IN the past few weeks, I have been reflecting on the year that has been since joining the University of Fort Hare (UFH). I particularly look at two issues. Firstly, my experience to date. The year has been highlighted by mixed feelings. Even though I’m still excited at being here, I cannot turn a blind eye to the disappointment at various levels and specific incidents that have left a sour taste in my mouth.
Secondly, I’ve focused on some aspects of the history of Fort Hare and the need to decolonise the university’s public spaces. Rather than the add-on-approach currently adopted, my view is that the latter has its limitations and does not bring in material decolonisation of public spaces as part of the broader decoloniality project.

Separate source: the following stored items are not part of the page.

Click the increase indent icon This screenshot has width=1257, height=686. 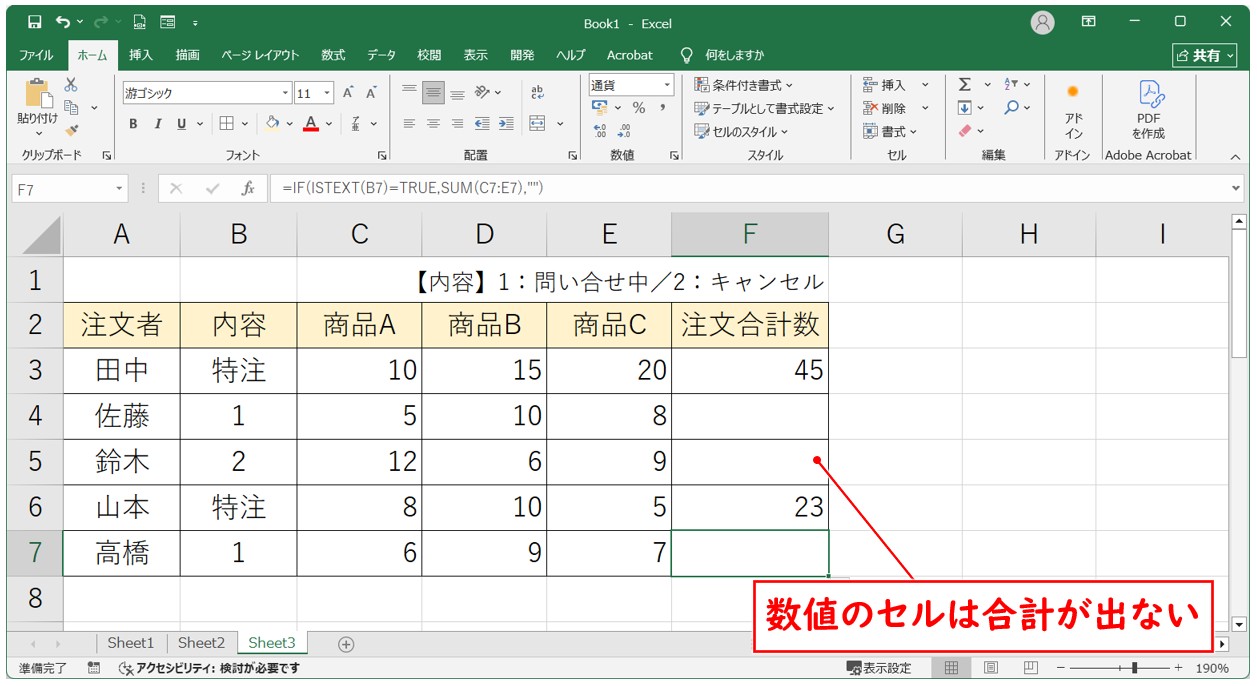(x=506, y=124)
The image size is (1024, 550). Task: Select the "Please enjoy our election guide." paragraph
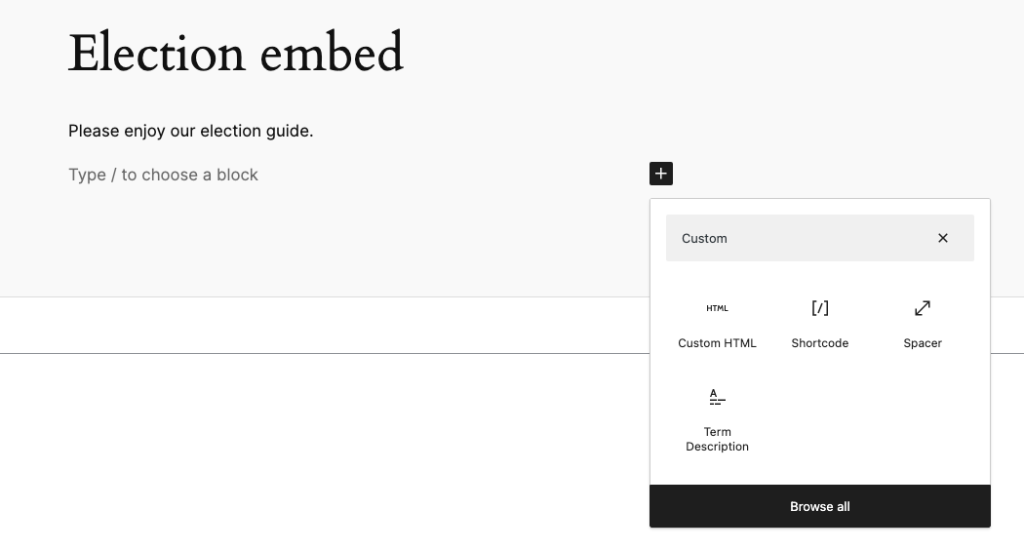point(190,131)
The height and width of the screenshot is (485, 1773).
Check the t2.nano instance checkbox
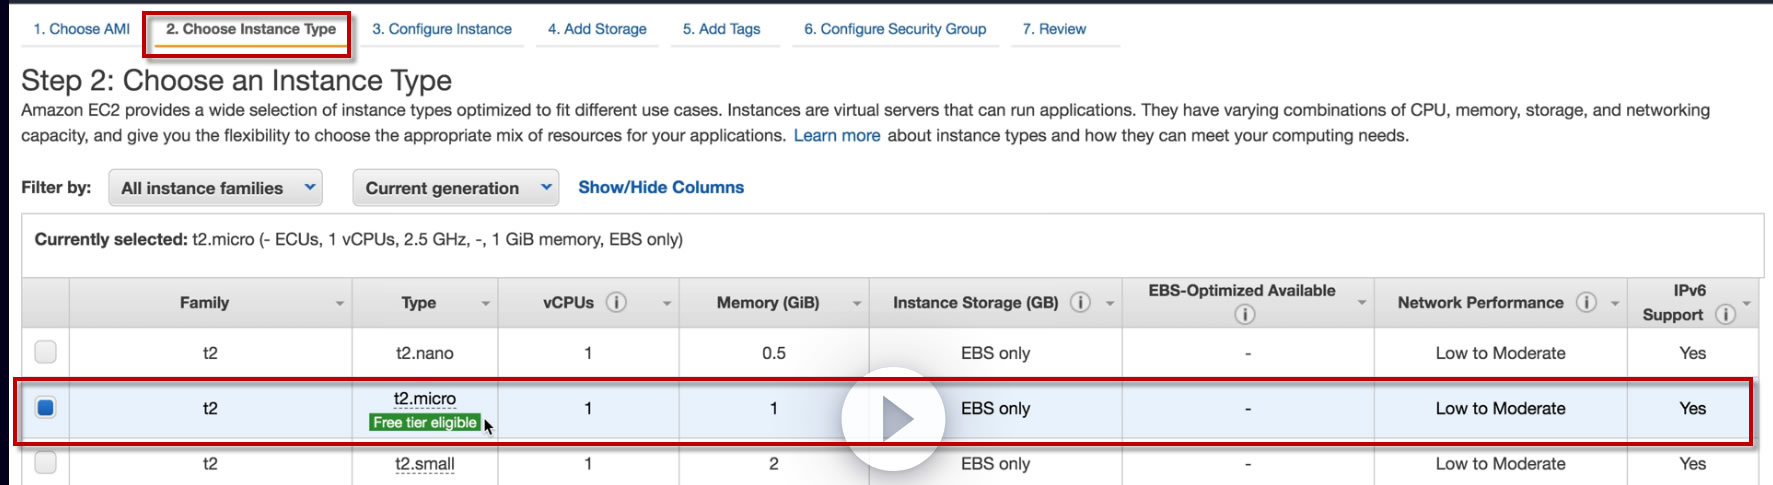(45, 352)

I read and interpret history differently from the dominant monolithic and hegemonic historical master narrative peddled by the governing party and its administration in the presently-framed craft of curating the nation, editing and curating of the past.

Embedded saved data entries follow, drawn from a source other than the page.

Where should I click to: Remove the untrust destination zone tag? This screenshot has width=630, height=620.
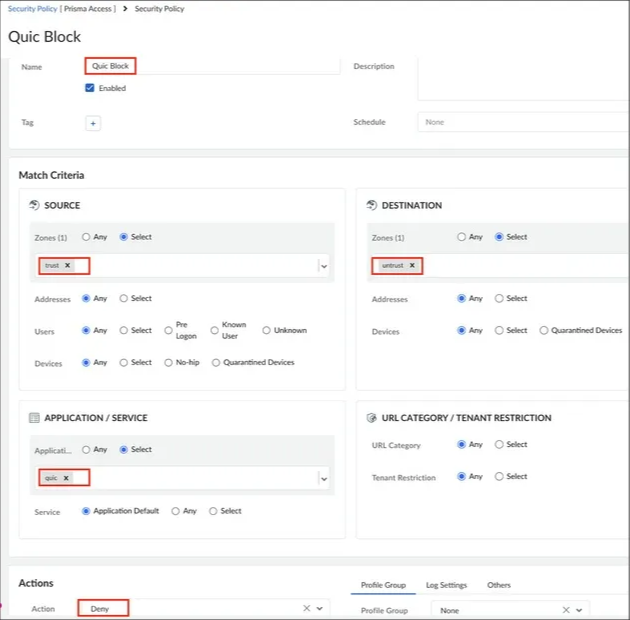tap(411, 266)
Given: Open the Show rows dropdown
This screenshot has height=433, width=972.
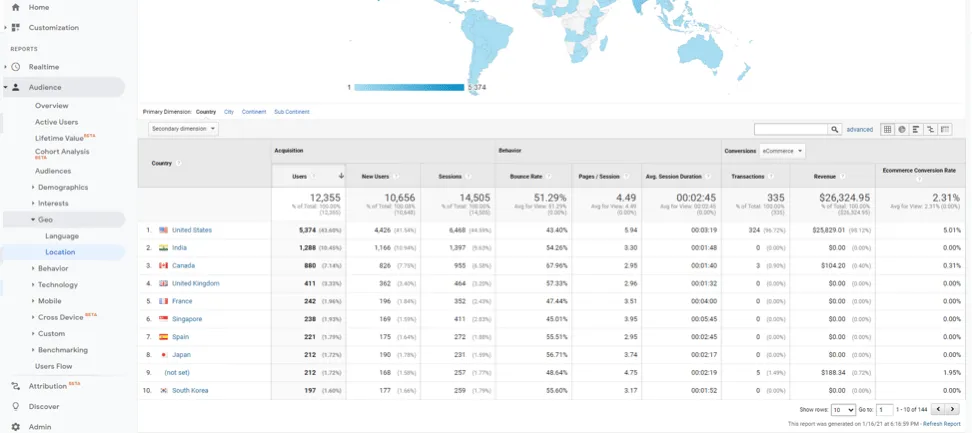Looking at the screenshot, I should point(843,410).
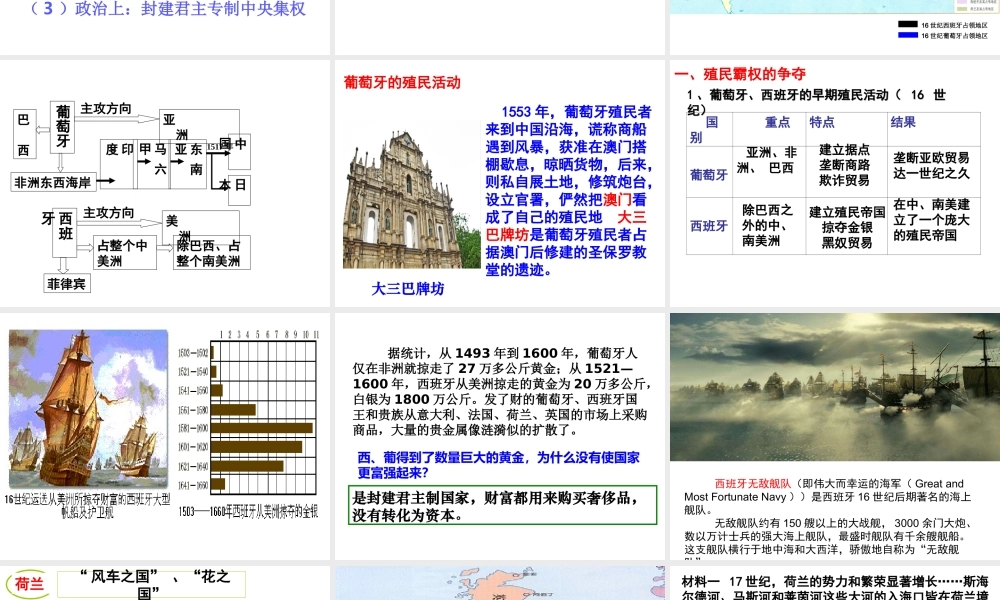
Task: Click the 非洲东西海岸 diagram box
Action: (52, 182)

Without rewriting the history of the University of Fort Hare, it is important to give a brief overview of some defining moments, at least for me. Before the establishment of the South African Native College, the land where it is located was under Nkosi Tyali, a brother to Maqoma of Ngqika of Rharhabe. He later, purportedly, gave the land to the missionaries for the establishment of the South African Native College.
Within the territory that constitute the University of Fort Hare in Alice, there is a fort named after a British Colonel Hare. The remains of the fort still exist, though the supposedly rehabilitation of the site in 2016 destroyed its authentic and historical significance, as a remainder of colonial wars, land dispossession of the indigenous people of that area and the clashing of two cultures (African and western) on the one hand and the antithesis heritage of the university, on the other. The dichotomy of the latter is based on the colonial history of the institution that relates to its naming and establishment – missionary institution. The establishment of the South African Native Collage had more to do with the missionaries’ enculturation enterprise and ‘civilising’ the indigenous people.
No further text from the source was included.